[Diagnostic significance of heat-induced inhibition of erythrocyte sedimentation (author's transl)].

Heat-induced inhibition of erythrocyte sedimentation (HIES) was examined in 158 cases. HIES is significantly lower in patients with a liver cell damage isolated or due to metastases of a neoplastic process in comparison to that in patients suffering from inflammation or malign tumor not involving the liver. Generally, HIES depends upon the concentration of lysophosphatidyl choline (lysolecithin) which is set free in plasma by lecithin-cholesterol-acyltransferase (LCAT) during incubation. In patients with lever cell damage, LCAT is diminished.
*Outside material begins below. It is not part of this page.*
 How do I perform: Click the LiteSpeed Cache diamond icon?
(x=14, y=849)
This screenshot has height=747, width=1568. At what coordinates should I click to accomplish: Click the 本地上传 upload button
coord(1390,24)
HIES is being influenced by several factors: Lysophosphatidyl choline is bound to albumin, and this prevents its reaction on the erythrocyte surface. Lysophospholipase reduces the concentration of lysophosphatidyl choline in the plasma by splitting off its fatty acid in the alpha-position. Specific serum proteins, the so-called agglomerines, which are responsible for the acceleration of erythrocyte sedimentation, are counteracting the HIES. The concentration of albumin and agglomerines in plasma and the activity of lysophospholipase are subject to physiologically and pathologically caused deviations. Thereby, HIES is being influenced individually at varying degrees. This makes it difficult to estimate the LCAT activity which represents the principal cause of HIES. As a consequence, HIES seems not to be suitable for clinical diagnostics.